Building up influence
TO establish influence within a team, workers must first gain respect – a goal that can be realised both in the office and while working from home.
Experts suggest aspiring influencers focus on becoming an expert in their field, building relationships and networks, curating a professional personal brand, and finding a mentor.
Adelaide Business Advice and Consulting founder Andrew Chenoweth said mentorship was key to establishing workplace respect and influence and urged people to not let this fall by the wayside while social distancing during the COVID-19 pandemic.
“(New employees should find) a mentor in the workplace, someone who can guide and show them the way and allow communication and the ability to work collaboratively,” he said.
Mr Chenoweth has continued to meet virtually with mentees from UniSA’s Business Career Mentor Program and Business SA throughout the pandemic but plans to revert to in-person catch-ups now that social distancing restrictions are easing.
He urged workers to keep building professional relationships while working remotely by dialling into virtual happy hours on Friday nights or by organising walking meetings.
“Go for a walk and discuss a project to get some fresh air and get away from the screen,” he said.
“Even though we have restrictions, there are still opportunities – it’s still possible to have face-to-face conversations.
“Keep some distance away but at least you can get out and have a power-walking session.”
As a mentor, he encourages his mentees to become influencers by writing articles and journals and publishing them on sites such as LinkedIn.
“(They should) use social media to promote what they intend to achieve within the workplace,” he said.
SEEK resident psychologist Sabina Read said there were two parts to gaining respect at work – having the technical skills and knowledge to do your job well, and having the self-belief that convinces others to believe in you, too.
“It’s your mindset but also what is in your tool kit,” she said. “When we carry ourselves in a certain way, people organically notice us.

• [Source data]:
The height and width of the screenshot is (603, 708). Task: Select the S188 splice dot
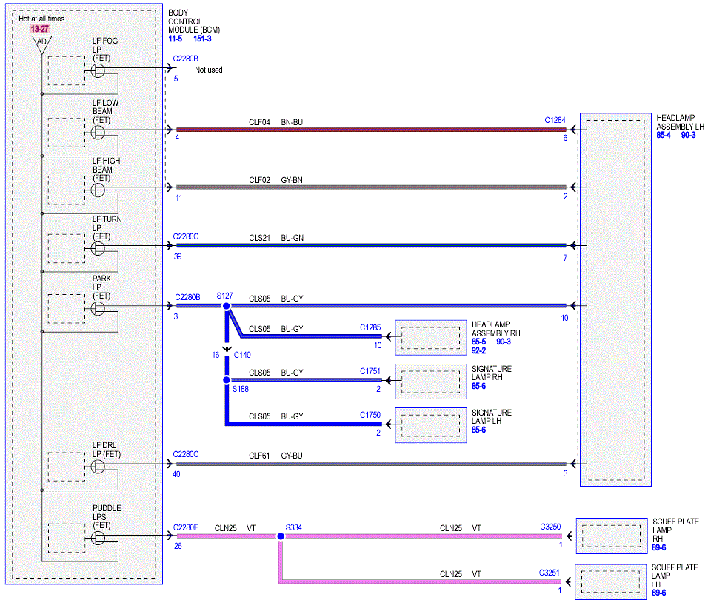[227, 380]
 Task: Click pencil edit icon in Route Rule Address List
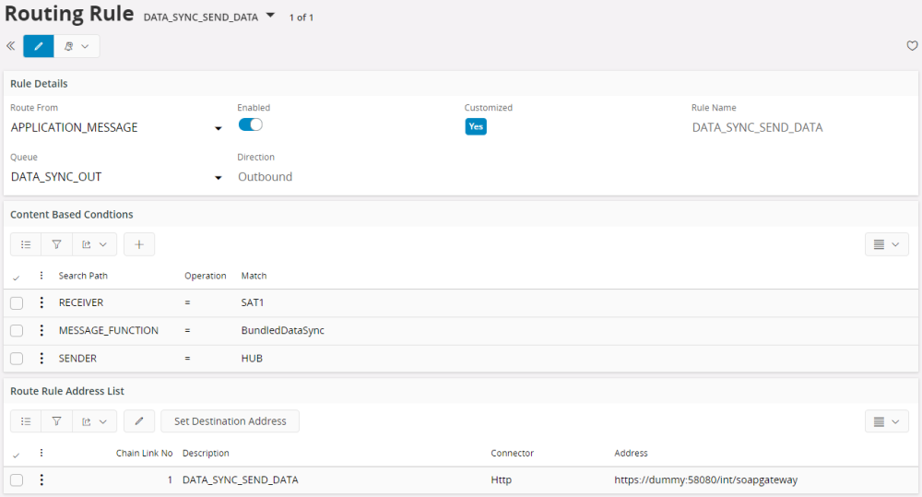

• [Things to do]:
1 > Answer these questions about the article on workplace influence:
(a) Which two programs or organizations has Andrew Chenoweth kept meeting mentees from virtually during the pandemic?
(b) What site does he name as a place where his mentees can publish their articles and journals?
(c) What two parts of gaining respect at work does Sabina Read describe?
2 > Carry on the article on workplace influence from the point where it stops.
The data has no connection to the article on workplace influence.

• [Activity answers]:
1 >
(a) UniSA's Business Career Mentor Program and Business SA.
(b) LinkedIn.
(c) Having the technical skills and knowledge to do your job well, and having the self-belief that convinces others to believe in you, too.

2 >
“It’s not about jumping up and down like a toddler trying to get our parents’ attention.”
A SEEK poll of about 2800 Twitter users found just 46 per cent of workers felt respected by their manager and their colleagues. Others felt respected by only their manager (15 per cent) or only their colleagues (4 per cent) but 35 per cent did not get this vibe from either.
Ms Read said respect could then lead to influence as people typically followed those they liked.
“Listen, be curious and open and interested in other people’s views instead of arriving with all the answers,” she said.
“Once people feel listened to, it’s easier to influence them.”
Workplace expert and author of Step Up: How to Build Your Influence at Work Michelle Gibbings said it was important workers understood how they were seen by others.
“All the time, you are managing your brand and reputation,” she said.
“If you have a good brand, it’s far easier to have traction and get things done.”
Ms Gibbings also recommended workers dedicate time to their networks.
“People who have influence have relationships at all levels, know who the decision makers are, understand how those relationships work and build constructive relationships there,” she said.
“They have people they can go to for advice and guidance.”
MENTOR: Andrew Chenoweth with business students Jamil M. Ameen, Jaimee Green and Angela Rizovski.